5th Chairwoman of the Criminal Division of the Supreme Court of Lithuania
- Incumbent
- Assumed office 11 November 2022
- President: Gitanas Nausėda
- Prime Minister: Ingrida Šimonytė Gintautas Paluckas
- Preceded by: Aurelius Gutauskas

Judge of the Supreme Court of Lithuania
- Incumbent
- Assumed office October 2017

Acting President of the Supreme Court of Lithuania
- In office 14 November 2022 – 27 March 2023
- Preceded by: Sigita Rudėnaitė (acting)
- Succeeded by: Danguolė Bublienė

Personal details
- Born: 1973 (age 52–53) Lithuania
- Alma mater: Vilnius University
- Occupation: Lawyer

= Gabrielė Juodkaitė-Granskienė =

Lithuanian lawyer and legal scholar

Gabrielė Juodkaitė-Granskienė (/lt/; born 1973) is a Lithuanian lawyer and legal scholar. Since 2017, she serves as a judge of the Supreme Court of Lithuania.
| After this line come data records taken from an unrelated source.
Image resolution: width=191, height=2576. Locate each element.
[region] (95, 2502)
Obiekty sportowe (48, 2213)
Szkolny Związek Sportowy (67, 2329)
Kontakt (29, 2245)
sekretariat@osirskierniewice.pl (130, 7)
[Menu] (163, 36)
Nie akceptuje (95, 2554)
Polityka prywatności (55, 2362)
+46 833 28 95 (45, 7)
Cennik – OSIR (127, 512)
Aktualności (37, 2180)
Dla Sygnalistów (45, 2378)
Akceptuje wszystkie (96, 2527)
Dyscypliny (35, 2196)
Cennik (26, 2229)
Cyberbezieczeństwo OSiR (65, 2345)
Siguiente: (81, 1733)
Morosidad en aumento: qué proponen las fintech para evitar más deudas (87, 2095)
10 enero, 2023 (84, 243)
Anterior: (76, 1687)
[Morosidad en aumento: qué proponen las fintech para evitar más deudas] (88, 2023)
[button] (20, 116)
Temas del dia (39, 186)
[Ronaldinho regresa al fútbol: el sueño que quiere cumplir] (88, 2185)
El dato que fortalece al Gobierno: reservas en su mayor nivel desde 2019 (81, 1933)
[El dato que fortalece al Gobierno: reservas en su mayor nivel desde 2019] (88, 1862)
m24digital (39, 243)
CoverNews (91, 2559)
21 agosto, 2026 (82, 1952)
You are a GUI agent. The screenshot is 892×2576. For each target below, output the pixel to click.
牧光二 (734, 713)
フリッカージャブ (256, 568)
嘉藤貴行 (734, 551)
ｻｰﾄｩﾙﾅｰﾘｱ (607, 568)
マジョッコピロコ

She has served as the Director at the Forensic Science Centre of Lithuania. Since 2022, she also serves as the Chairwoman of the Criminal Division of the Supreme Court of Lithuania.

== Education ==
Juodkaitė-Granskienė graduated with a law degree from Vilnius University in 1996 and earned her PhD in Law from the same institution in 2003. She has also served as an associate professor at the Faculty of Law at Vilnius University since 1997.

== Career ==
Juodkaitė-Granskienė has held several prominent positions throughout her career. She served as the Director of the Forensic Science Centre of Lithuania, where she was responsible for overseeing the country's forensic research. In 2017, she was appointed as a judge of the Supreme Court of Lithuania, where she has contributed her expertise in criminal law. Since 11 November 2022, she has served as the Chairwoman of the Criminal Cases Division of the Supreme Court of Lithuania. Additionally, she has been an associate professor at the Faculty of Law at Vilnius University since 1997, where she has shared her knowledge of law with students.